Stepping out of a cold, windy Toronto Wednesday night and into the Church of the Redeemer on Bloor street, I’m a little shocked as the warmth of the standing room only crowd hits me. Hundreds of people are here to listen to a panel discussion on Bill C-10, a crime bill being introduced by the Canadian government. The panellists sitting on the stage look small and unobtrusive in comparison to the high ceilings, big stained glass windows and large yellow brick walls with the words “I know that my redeemer liveth” looming over them. But the mental contrast tonight is between the vast open space of the church we’re in and the small confines of a seven square metre prison cell.

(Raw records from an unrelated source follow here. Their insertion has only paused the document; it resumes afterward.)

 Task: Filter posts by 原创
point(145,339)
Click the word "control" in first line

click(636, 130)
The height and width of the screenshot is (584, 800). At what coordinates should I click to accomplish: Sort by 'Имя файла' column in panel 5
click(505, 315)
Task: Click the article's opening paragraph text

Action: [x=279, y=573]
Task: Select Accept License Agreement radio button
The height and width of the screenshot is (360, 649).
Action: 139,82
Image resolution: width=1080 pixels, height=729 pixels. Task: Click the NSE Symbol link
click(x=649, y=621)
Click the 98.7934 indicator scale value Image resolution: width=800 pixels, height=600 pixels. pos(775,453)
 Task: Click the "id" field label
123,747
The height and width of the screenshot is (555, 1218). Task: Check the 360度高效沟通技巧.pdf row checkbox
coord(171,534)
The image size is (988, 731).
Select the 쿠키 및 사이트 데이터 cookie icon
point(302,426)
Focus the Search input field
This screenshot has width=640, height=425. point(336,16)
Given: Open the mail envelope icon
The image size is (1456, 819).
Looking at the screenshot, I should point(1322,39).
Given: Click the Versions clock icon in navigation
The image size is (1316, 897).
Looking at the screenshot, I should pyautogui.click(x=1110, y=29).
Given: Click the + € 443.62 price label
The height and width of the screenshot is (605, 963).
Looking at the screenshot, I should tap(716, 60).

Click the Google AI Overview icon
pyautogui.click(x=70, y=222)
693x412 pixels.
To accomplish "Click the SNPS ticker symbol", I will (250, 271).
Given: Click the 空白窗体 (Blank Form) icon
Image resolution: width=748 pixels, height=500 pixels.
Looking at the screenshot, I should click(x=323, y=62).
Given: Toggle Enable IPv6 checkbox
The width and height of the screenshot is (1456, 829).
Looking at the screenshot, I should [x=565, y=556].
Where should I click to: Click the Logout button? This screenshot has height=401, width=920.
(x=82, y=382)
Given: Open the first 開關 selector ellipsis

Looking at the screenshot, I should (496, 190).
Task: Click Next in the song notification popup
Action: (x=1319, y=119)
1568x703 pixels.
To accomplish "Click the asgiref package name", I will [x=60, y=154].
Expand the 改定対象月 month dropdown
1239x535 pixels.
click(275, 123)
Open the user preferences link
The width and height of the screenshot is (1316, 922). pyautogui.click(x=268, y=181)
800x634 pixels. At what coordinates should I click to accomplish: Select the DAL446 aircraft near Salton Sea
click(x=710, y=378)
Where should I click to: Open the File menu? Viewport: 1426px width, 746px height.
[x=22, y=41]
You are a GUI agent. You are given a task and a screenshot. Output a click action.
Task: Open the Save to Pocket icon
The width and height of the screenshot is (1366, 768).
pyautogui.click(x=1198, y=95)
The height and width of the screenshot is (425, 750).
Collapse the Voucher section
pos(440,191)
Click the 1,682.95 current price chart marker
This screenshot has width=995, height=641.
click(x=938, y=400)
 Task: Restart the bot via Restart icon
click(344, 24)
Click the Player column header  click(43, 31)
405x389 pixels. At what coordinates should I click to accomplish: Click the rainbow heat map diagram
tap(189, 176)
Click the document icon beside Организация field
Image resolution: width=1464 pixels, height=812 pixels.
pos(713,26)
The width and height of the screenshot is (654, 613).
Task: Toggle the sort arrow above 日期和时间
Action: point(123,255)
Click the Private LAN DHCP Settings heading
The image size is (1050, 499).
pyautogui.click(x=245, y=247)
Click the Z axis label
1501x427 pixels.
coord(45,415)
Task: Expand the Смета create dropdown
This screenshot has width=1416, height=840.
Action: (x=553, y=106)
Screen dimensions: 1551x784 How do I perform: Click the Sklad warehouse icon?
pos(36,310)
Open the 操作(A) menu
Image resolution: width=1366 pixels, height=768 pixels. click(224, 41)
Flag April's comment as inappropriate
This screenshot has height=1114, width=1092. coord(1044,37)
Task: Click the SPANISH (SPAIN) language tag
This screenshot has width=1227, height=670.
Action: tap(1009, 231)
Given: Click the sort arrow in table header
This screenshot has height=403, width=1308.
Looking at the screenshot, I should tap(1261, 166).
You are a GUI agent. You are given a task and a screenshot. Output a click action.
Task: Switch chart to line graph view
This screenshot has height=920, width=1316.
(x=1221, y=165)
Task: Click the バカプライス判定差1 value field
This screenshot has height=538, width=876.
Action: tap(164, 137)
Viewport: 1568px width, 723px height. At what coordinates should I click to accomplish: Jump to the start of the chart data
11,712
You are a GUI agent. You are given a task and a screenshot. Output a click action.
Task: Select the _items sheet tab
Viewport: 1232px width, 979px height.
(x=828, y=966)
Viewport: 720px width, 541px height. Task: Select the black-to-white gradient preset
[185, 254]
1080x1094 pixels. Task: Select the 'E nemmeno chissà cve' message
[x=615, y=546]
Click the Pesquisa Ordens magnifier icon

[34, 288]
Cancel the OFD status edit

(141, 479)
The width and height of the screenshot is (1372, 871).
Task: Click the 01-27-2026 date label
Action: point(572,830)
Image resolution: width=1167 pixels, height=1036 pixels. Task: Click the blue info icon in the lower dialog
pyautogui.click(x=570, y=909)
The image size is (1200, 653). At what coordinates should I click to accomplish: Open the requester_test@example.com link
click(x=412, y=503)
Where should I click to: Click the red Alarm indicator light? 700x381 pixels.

Bill C-10 is a massive piece of legislation of roughly 100 pages that rolls nine laws from organized and drug crime, to pardons, to child sex offenders, to migrants entering Canada and young offenders into a single omnibus law. The panel is focusing on how the bill’s policy on mandatory minimum sentencing for selling, or even giving away a small amount of drugs, will criminalize a generation and attack some of the most vulnerable people in our society.
“I teach an third-year criminology course at the University of Ottawa. Eighty per cent of my students are criminals under this legislation. About 10 to 20 per cent of them would be liable to a mandatory minimum sentence in a federal penitentiary of two years for simply passing a tab of ecstasy at a party on university campus,” said Eugene Oscapella, a lawyer who was a founding member of the Canadian Foundation for Drug Policy and has appeared many times before Canadian Parliamentary committees on drug policy issues.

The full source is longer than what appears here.